I’m such a high end talent they already want me to carry such a title that is going to skyrocket not only my stock but the company to a greater height. And I’m not gonna let a small man like TJ try and get in my way. I don’t understand the fodder, the people they bring into this place here. Because there’s something about them that always just screams desperate. Desperate for a chance, for a spot they could never get on their own volition. And they think it is so easy because of the new spot they end up in. I don’t know TJ’s motives, and I can’t care enough to even think about it any longer than I am doing so right now. Because look at me. LOOK AT ME! I am the fucker who is going to keep this shit afloat with what I bring to here.

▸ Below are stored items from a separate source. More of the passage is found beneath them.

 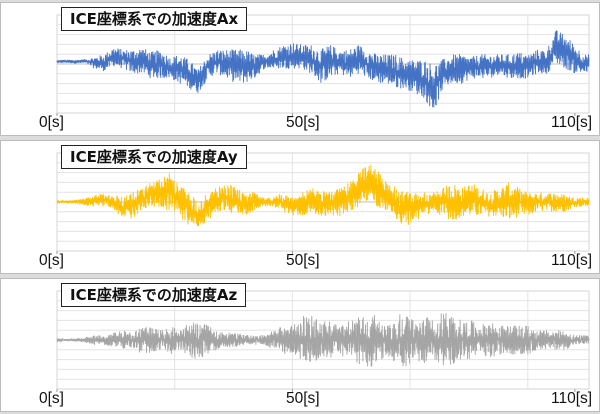 I want to click on chart-title-ay: ICE座標系での加速度Ay, so click(x=154, y=157).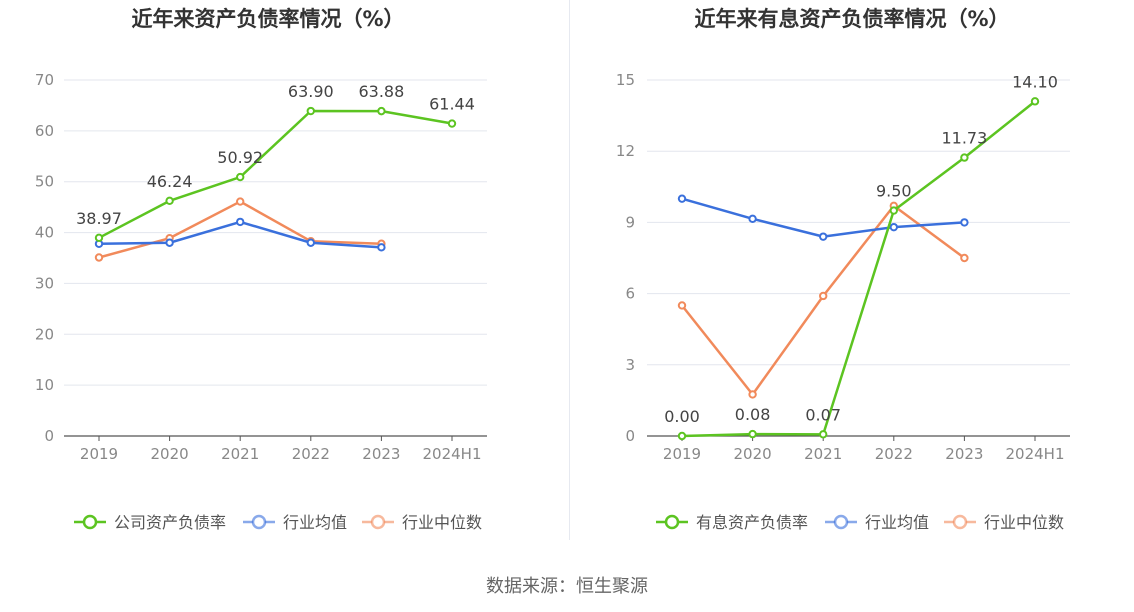 This screenshot has height=612, width=1134. Describe the element at coordinates (626, 151) in the screenshot. I see `y-tick-label: 12` at that location.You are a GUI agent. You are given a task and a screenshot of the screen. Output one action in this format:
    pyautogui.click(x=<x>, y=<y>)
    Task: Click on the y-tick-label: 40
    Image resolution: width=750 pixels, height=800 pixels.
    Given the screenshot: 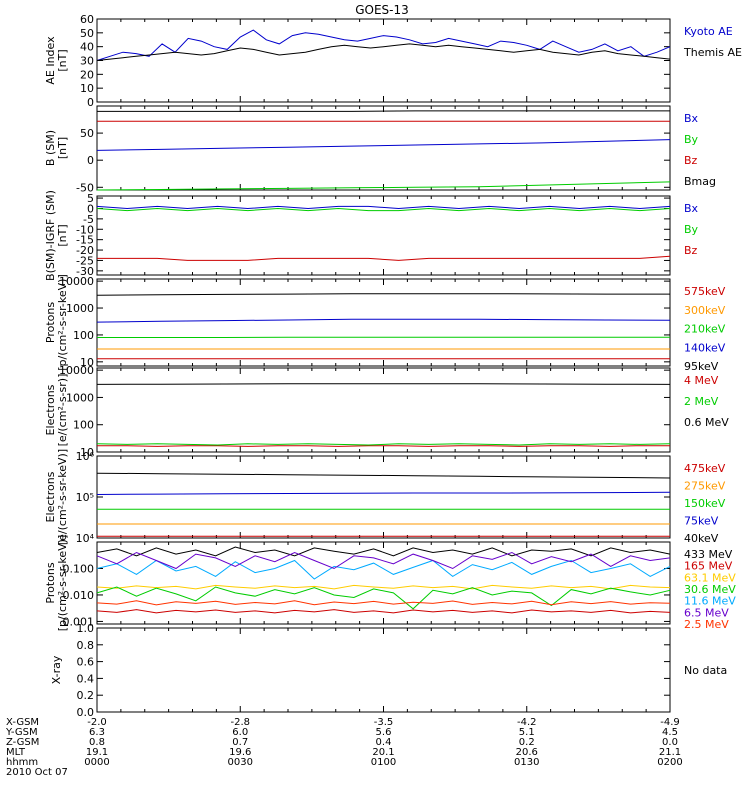 What is the action you would take?
    pyautogui.click(x=87, y=48)
    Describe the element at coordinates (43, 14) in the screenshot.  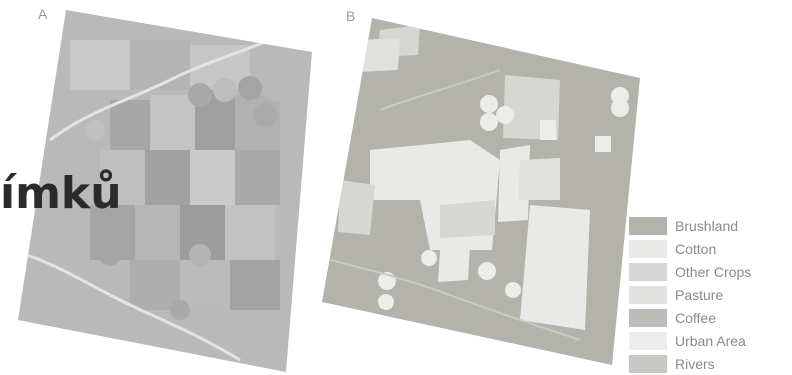
I see `panel-a-label: A` at that location.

And that’s going to keep bring in others, people who I have never faced before, People with different styles and ways to bring hurt. And that makes me smile, that makes me excited, that makes me know that I AM THE HYPE. I am that person people are wanting to face, that people are wanting to be in the ring with because I am the one who can elevate them more than anything. That’s some workhorse shit, that’s some reliable shit that’s some FACE OF PCW shit. I am the face of this company, face of all the talent that is going be put on this map. This company knows it which is why they keep giving me fodder, they want to have someone else that can stick, that can compete, but they keep giving me fuckers who don’t do shit. Is this going to change? Is this going to? Am I going to get competition? Not if they keep getting dumbasses like the people I keep facing. They have a wide range of people who they want to market, and they’ve been doing well. But yet, they don’t want me to face them? Why? Are they scared? Are they worried that the Real Face of PCW is going to take their spot and the work of many weeks is going to go down the drain? 


They need to pull the trigger, they need to not keep me waiting because I am going to force my way to the top if they don’t do something soon. Because the money they are losing is a lot. The people they are losing is going to continue. And the people who are going to keep being afraid to face me will also be increasing. Because I am tired of getting no one who can satiate my learning. I need more subjects, I need more people to learn and play with. And once I get that done, once I get them broken down, then I can mold them into a person who can finally learn from me. But right now, they’re just nothing more than insects. You’re going to see that again this weekend, I guarantee it.